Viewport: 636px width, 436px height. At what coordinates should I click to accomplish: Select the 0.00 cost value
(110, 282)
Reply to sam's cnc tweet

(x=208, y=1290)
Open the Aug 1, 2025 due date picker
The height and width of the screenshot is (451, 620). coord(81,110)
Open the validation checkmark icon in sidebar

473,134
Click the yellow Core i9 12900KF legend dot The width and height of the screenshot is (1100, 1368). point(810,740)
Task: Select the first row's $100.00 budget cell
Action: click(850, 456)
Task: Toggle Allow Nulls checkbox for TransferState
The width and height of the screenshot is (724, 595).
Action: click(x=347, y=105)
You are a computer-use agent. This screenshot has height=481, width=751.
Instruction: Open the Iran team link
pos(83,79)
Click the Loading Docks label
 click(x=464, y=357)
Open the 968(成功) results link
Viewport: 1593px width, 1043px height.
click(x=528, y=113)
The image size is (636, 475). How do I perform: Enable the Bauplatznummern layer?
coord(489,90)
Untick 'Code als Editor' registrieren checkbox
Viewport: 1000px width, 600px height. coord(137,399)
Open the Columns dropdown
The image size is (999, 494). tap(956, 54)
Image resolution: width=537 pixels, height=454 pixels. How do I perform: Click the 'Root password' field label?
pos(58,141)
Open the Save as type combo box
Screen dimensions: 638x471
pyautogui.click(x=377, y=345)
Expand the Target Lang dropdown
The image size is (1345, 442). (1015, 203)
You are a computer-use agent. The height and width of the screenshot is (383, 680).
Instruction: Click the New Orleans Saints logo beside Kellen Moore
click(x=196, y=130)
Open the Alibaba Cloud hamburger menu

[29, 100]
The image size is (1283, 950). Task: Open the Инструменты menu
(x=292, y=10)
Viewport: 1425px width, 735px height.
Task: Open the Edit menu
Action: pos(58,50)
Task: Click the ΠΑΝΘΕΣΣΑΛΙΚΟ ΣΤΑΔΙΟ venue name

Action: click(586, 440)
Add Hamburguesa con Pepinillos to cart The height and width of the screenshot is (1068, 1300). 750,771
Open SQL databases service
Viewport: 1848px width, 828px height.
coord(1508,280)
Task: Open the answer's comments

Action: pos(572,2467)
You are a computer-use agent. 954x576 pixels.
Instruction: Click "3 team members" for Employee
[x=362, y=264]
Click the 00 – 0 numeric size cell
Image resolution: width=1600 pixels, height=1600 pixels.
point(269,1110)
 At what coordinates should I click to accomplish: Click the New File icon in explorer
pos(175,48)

----------------------------------------

Required action: Exactly the lines from the one that holds "Viewport: 1848px width, 828px height." through the final line of the records above should be written out, and only those.

Result below:
Viewport: 1848px width, 828px height.
coord(1508,280)
Task: Open the answer's comments

Action: pos(572,2467)
You are a computer-use agent. 954x576 pixels.
Instruction: Click "3 team members" for Employee
[x=362, y=264]
Click the 00 – 0 numeric size cell
Image resolution: width=1600 pixels, height=1600 pixels.
point(269,1110)
 At what coordinates should I click to accomplish: Click the New File icon in explorer
pos(175,48)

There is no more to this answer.